问题
I am trying to convert long format wind data into wide format. Both wind speed and wind direction are listed within the Parameter.Name column. These values need to be cast by both Local.Site.Name, and Date.Local variables.
If there are multiple observations per unique Local.Site.Name + Date.Local row, then I want the mean value of those observations. The built-in argument 'fun.aggregate = mean' works just fine for wind speed, but mean wind direction cannot be computed this way because the values are in degrees. For example, the average of two wind directions near North (350, 10) would output as South (180). For example: ((350 + 10)/2 = 180), despite the polar average being 360 or 0.
The 'circular' package will allow us to compute the mean wind direction without having to perform any trigonometry, but I am having trouble trying to nest this additional function within the 'fun.aggregate' argument. I thought a simple else if statement would do the trick, but I am running into the following error:
Error in vaggregate(.value = value, .group = overall, .fun = fun.aggregate, : could not find function ".fun"
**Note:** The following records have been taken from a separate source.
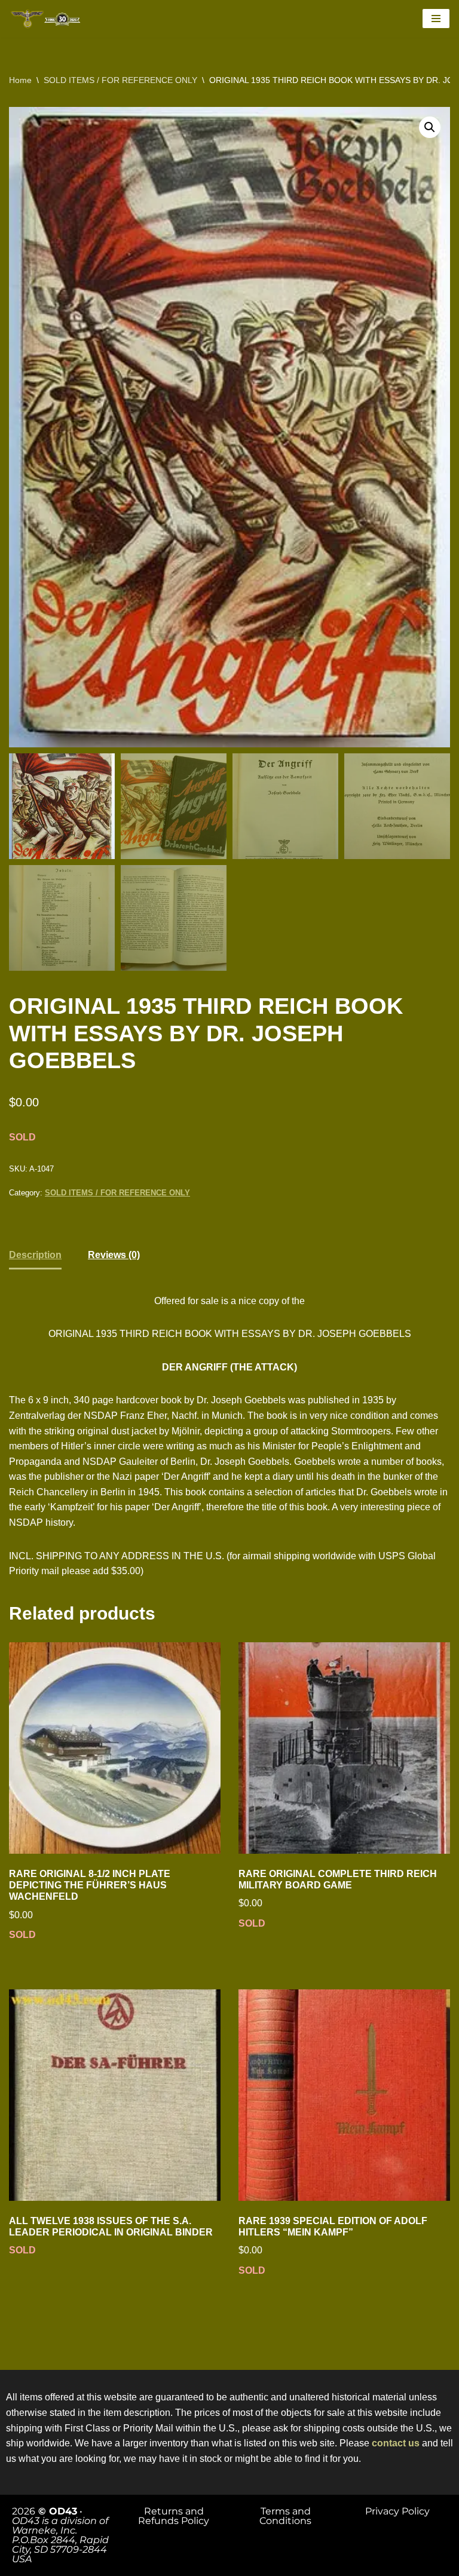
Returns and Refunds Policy (173, 2516)
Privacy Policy (397, 2511)
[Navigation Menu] (436, 18)
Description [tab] (35, 1255)
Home (20, 80)
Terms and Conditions (285, 2516)
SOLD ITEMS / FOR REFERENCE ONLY (120, 80)
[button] (429, 127)
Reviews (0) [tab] (114, 1255)
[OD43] (48, 18)
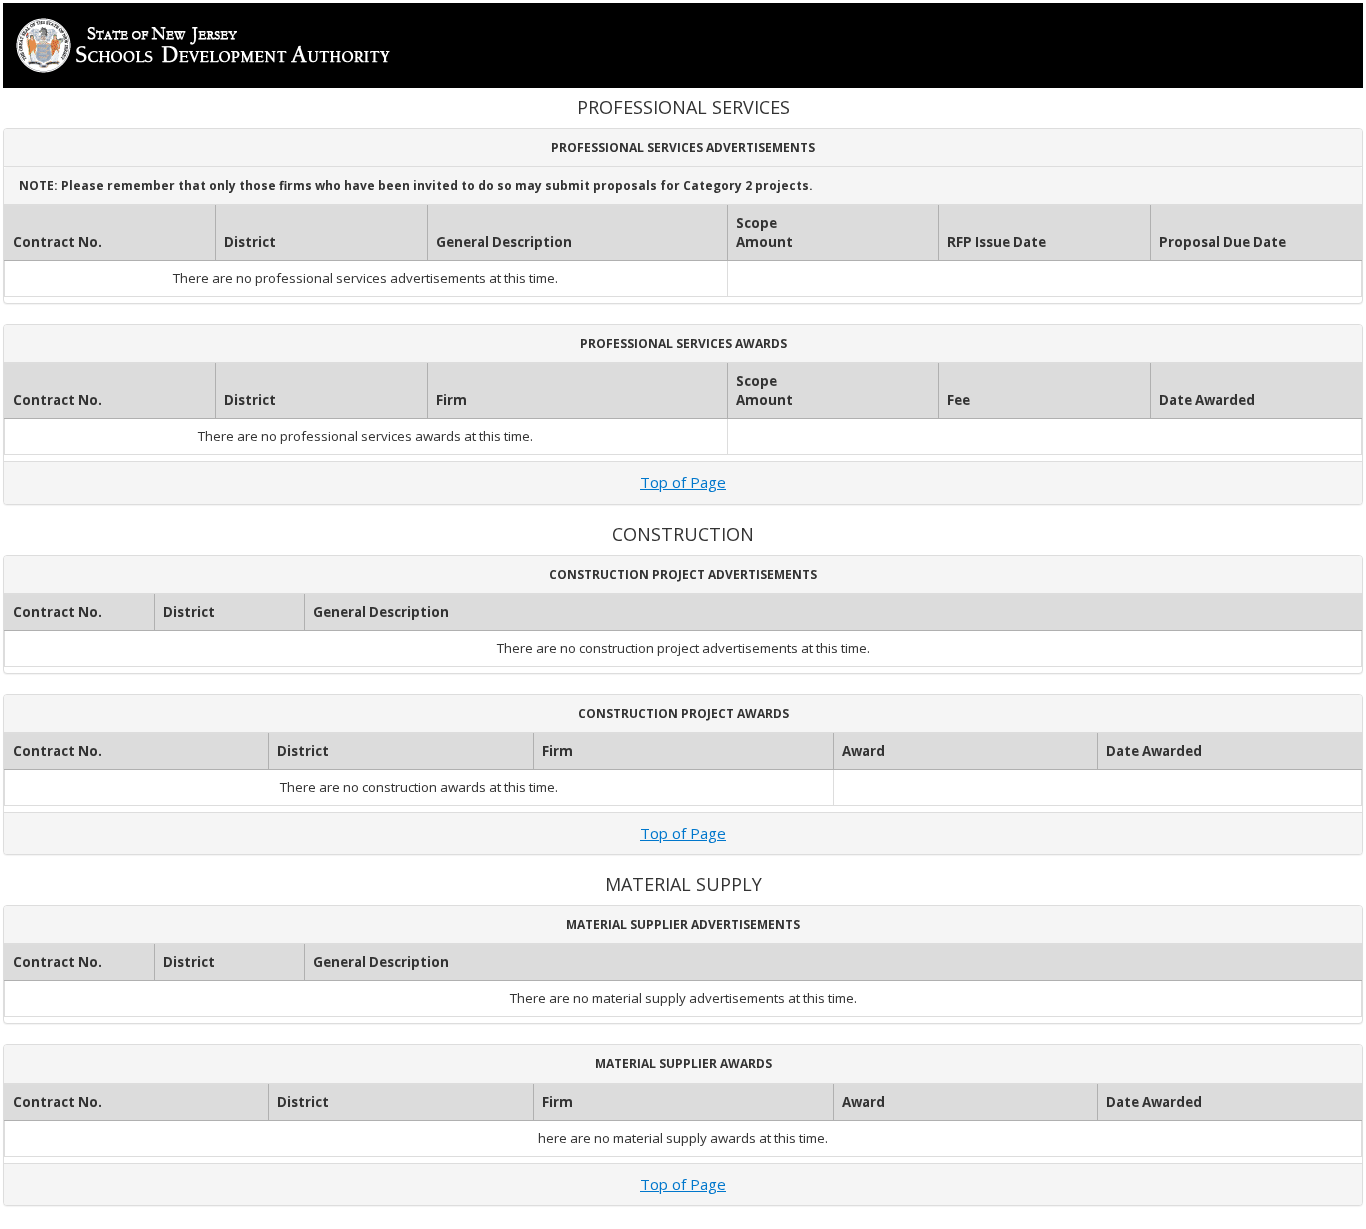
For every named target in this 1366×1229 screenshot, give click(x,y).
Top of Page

In addition: Warning messages:
1: In if (wind$Parameter.Name == "Wind Direction - Resultant") { :
the condition has length > 1 and only the first element will be used
2: In if (wind$Parameter.Name == "Wind Speed - Resultant") { :
the condition has length > 1 and only the first element will be used
3: In mean.default(wind$"Wind Speed - Resultant") :
argument is not numeric or logical: returning NA
The goal is to be able to use the fun.aggregate = mean
for Wind Speed, but the mean(circular(Wind Direction, units = 'degrees')
for Wind Direction.
Here's the original data (>100MB): https://drive.google.com/open?id=0By6o_bZ8CGwuUUhGdk9ONTgtT0E
Here's a subset of the data (1st 100 rows): https://drive.google.com/open?id=0By6o_bZ8CGwucVZGT0pBQlFzT2M
Here's my script:
library(reshape2)
library(dplyr)
library(circular)
#read in the long format data:
wind <- read.csv("<INSERT_FILE_PATH_HERE>", header = TRUE)
#cast into wide format:
wind.w <- dcast(wind,
Local.Site.Name + Date.Local ~ Parameter.Name,
value.var = "Arithmetic.Mean",
fun.aggregate = (
if (wind$Parameter.Name == "Wind Direction - Resultant") {
mean(circular(wind$"Wind Direction - Resultant", units = 'degrees'))
}
else if (wind$Parameter.Name == "Wind Speed - Resultant") {
mean(wind$"Wind Speed - Resultant")
}),
na.rm = TRUE)
Any help would be greatly appreciated!
-spacedSparking
EDIT: HERE'S THE SOLUTION:
library(reshape2)
library(SDMTools)
library(dplyr)
#read in the EPA wind data:
#This data is publicly accessible, and can be found here: https://aqsdr1.epa.gov/aqsweb/aqstmp/airdata/download_files.html
wind <- read.csv("daily_WIND_2016.csv", sep = ',', header = TRUE, stringsAsFactors = FALSE)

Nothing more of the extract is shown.